Boeing Co.’s new CEO, former 3M Co. boss James McNerney, will have to be saintly in his personal life and masterly on Capitol Hill if the company is to recover from the scandals of the Harry Stonecipher and Phil Condit eras. But McNerney’s real test of leadership will be in the competitive ring with Airbus, which continues to outsell Boeing on passenger jets. Because so many local jobs are riding on McNerney’s performance, Wichita needs him to succeed.
Posted by Rhonda Holman
There is a new book by Michael Gartner titled "Outrage, Passion & Uncommon Sense: How Editorial Writers Have Taken on the Great American Issues of the Past 150 Years." It includes reprints of newspaper editorials, including a famous one by Richard Aregood published in the Philadelphia Daily News on Nov. 21, 1975, about a notorious murderer. Headlined "Yes, the chair," the editorial likely sums up what many people wish could happen to BTK. Here is the editorial’s first sentence, with my adding a name change: "It’s about time for Dennis Rader to take the Hot Squat." And the editorial’s last sentence: "Fry him."
Posted by Phillip Brownlee
Whether Iran’s president-elect, Mahmoud Ahmadinejad, was among the captors during the U.S. embassy hostage crisis 25 years ago makes for a juicy plot line in the rough history of U.S.-Iranian relations. But if he was, so what? Is it possible to think less of someone who heads a charter member state of the axis of evil? And should his involvement be confirmable, can anyone expect him to be held accountable for his actions?
Posted by Rhonda Holman
Hope no one complains about the glaringly green metal roof on the new Gander Mountain store at WaterWalk — it’s the most visible feature of the new development from the Kellogg freeway.

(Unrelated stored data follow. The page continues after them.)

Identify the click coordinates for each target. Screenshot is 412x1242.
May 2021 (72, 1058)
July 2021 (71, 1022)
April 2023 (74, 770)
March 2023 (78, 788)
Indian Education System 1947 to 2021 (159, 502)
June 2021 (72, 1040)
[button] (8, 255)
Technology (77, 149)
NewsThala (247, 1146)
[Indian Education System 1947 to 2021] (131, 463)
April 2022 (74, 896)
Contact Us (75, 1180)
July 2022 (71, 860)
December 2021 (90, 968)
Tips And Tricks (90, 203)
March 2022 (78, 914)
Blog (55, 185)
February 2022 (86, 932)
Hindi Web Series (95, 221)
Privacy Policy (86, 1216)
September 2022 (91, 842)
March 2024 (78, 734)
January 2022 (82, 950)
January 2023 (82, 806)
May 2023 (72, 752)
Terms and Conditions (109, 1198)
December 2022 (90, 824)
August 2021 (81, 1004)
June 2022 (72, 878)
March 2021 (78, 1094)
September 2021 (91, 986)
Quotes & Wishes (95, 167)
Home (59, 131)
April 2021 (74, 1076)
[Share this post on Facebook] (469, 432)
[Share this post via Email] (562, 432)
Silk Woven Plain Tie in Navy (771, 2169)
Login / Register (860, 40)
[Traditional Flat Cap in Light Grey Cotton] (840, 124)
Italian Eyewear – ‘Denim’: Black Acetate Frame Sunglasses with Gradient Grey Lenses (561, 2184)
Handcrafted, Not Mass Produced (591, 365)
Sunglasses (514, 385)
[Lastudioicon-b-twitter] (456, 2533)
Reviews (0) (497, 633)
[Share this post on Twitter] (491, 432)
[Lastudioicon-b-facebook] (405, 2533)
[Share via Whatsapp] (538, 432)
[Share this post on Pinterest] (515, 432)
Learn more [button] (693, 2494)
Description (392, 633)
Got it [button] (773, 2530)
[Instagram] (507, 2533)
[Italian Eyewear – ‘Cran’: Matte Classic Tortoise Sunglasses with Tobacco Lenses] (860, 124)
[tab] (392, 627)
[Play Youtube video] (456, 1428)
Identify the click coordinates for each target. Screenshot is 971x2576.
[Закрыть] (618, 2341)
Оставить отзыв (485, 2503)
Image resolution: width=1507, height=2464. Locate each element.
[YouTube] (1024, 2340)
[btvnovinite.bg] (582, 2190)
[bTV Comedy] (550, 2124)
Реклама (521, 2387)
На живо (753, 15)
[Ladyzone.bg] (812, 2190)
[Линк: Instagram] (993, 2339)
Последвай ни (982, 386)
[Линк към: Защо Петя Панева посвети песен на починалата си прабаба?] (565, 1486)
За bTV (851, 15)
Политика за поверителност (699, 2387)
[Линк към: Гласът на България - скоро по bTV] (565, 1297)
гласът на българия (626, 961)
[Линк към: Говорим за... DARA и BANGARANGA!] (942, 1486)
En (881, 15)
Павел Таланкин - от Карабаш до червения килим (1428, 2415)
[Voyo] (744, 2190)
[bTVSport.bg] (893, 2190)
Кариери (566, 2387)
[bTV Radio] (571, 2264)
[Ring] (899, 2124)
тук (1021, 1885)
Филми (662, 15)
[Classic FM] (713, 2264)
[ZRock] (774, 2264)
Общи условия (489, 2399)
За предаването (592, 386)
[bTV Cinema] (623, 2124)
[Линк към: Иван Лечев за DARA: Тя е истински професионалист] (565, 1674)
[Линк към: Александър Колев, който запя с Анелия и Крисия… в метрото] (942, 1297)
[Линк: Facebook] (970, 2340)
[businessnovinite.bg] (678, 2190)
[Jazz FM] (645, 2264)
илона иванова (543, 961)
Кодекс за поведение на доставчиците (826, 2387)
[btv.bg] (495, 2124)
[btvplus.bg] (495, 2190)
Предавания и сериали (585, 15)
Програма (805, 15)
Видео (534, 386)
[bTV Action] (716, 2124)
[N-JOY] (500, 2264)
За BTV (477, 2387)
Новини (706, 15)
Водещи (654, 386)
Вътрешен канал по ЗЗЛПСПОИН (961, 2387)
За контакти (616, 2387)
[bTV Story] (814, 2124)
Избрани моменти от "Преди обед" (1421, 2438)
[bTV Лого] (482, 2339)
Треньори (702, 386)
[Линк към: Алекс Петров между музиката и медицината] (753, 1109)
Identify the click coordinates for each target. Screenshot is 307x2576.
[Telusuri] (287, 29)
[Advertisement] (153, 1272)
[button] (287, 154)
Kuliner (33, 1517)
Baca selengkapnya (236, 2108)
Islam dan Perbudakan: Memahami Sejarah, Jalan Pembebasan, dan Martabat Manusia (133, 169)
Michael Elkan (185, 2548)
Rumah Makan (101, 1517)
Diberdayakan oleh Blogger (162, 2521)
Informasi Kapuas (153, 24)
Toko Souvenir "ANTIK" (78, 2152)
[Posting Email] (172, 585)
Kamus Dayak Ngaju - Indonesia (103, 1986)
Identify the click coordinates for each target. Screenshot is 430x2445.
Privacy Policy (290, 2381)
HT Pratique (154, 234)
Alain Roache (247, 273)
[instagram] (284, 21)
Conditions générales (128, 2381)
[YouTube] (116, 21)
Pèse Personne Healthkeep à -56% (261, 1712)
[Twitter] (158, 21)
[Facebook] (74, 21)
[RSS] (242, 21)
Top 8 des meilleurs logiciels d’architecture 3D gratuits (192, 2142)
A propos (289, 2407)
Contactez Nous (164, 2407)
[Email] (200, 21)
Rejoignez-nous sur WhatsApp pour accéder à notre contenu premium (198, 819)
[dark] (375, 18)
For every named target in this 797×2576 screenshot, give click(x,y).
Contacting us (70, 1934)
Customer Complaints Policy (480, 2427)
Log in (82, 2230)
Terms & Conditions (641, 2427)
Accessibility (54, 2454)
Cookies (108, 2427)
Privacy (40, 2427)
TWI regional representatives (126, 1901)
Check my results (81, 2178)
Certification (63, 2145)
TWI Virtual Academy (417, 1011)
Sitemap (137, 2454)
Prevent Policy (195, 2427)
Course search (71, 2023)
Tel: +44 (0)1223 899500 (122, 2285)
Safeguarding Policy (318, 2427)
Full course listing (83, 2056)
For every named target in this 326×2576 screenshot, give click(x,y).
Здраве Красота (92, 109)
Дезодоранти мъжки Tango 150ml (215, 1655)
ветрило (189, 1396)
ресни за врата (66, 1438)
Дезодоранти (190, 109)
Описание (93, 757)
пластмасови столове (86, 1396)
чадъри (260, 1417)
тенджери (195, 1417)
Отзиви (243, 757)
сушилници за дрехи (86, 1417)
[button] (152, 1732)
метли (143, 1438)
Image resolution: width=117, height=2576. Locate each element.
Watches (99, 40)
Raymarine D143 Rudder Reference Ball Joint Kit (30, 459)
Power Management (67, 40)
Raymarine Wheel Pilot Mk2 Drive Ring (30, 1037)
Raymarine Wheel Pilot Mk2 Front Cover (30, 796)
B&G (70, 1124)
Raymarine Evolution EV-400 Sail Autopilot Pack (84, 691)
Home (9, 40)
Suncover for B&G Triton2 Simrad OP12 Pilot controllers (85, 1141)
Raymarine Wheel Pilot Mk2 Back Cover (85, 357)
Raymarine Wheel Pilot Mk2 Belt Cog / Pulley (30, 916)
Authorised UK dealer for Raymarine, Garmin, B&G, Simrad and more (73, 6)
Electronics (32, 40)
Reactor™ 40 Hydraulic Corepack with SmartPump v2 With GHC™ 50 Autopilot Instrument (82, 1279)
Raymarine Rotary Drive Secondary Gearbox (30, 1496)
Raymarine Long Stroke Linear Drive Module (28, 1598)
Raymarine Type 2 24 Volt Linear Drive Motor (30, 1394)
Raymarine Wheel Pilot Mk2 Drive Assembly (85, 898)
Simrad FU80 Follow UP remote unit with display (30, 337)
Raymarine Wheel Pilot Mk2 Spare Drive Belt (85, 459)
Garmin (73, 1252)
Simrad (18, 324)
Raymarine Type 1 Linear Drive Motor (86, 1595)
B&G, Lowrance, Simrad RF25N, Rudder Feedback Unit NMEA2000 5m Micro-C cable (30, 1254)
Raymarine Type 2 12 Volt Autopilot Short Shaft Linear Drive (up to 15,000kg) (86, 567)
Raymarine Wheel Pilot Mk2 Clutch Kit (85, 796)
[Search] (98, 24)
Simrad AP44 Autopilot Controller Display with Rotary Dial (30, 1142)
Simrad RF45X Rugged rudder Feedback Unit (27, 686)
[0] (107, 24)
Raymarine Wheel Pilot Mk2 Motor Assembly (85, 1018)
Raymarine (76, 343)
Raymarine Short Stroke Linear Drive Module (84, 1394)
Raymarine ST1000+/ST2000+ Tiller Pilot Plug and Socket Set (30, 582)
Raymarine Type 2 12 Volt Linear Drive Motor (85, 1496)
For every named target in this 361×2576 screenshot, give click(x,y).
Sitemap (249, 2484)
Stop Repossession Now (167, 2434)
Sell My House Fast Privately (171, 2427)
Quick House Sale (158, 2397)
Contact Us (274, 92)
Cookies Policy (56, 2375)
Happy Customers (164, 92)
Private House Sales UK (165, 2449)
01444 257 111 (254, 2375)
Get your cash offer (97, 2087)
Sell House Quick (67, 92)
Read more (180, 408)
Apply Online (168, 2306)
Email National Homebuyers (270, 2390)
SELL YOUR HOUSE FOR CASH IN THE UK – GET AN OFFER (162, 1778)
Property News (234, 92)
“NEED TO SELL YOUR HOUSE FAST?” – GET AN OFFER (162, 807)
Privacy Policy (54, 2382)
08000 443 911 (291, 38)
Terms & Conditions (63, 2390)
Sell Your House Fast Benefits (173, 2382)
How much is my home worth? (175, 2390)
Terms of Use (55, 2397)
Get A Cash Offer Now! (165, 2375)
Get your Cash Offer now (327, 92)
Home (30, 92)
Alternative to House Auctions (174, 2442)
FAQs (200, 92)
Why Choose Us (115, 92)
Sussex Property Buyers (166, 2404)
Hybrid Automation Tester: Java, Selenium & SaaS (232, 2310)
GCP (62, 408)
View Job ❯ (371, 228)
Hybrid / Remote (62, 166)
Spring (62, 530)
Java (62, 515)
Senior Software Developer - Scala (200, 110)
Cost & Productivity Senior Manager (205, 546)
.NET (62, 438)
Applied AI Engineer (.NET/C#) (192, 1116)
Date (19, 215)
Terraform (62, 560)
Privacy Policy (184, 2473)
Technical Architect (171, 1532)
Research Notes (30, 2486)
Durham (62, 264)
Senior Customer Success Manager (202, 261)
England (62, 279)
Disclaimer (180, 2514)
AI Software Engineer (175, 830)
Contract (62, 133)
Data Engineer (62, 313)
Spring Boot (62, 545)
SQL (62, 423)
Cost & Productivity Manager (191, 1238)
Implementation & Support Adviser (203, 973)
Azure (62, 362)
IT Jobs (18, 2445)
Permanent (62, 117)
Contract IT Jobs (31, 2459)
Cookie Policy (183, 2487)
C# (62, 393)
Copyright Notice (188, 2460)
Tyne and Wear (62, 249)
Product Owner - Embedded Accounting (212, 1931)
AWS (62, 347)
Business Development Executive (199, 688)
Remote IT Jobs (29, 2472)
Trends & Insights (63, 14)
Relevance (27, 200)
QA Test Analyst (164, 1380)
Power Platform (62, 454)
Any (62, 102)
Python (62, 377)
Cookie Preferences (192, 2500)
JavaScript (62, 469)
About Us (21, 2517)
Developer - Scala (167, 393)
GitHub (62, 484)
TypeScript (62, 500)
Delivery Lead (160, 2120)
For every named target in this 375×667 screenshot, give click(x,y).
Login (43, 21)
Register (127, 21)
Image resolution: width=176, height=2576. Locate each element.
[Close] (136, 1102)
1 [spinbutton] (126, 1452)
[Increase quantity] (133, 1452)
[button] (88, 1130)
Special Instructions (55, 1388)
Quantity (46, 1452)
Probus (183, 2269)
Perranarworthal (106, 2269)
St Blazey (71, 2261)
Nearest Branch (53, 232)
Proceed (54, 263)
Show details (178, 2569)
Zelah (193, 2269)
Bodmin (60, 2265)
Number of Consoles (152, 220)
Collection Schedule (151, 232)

Replacing the blue roof was bad enough.
Posted by Phillip Brownlee
Partisan reactions to the contrary, President Bush’s Fort Bragg address last week included one thing that everybody can agree and act on: "This Fourth of July, I ask you to find a way to thank the men and women defending our freedom by flying the flag, sending letters to our troops in the field or helping the military family down the street."
Posted by Rhonda Holman
The July/August issue of The American Enterprise magazine has an interview with Richard Norton Smith, former director of the Robert J. Dole Institute of Politics in Lawrence and current director of the new Abraham Lincoln Presidential Library and Museum in Springfield, Ill. Here’s what he said about what sort of a president Bob Dole might have made:
"Dole would have been a congressional president. There wouldn’t have been a lot of state dinners, but he would have spent much time on Capitol Hill jawboning his former colleagues. It would have been a nonideological presidency, and that would have caused problems in his own party. Dole’s philosophy is not much more complex than making things work — and for a majority of Americans, who are essentially pragmatists, that’s not a bad philosophy."
We could use a little more Bob Dole in Washington, D.C., these days.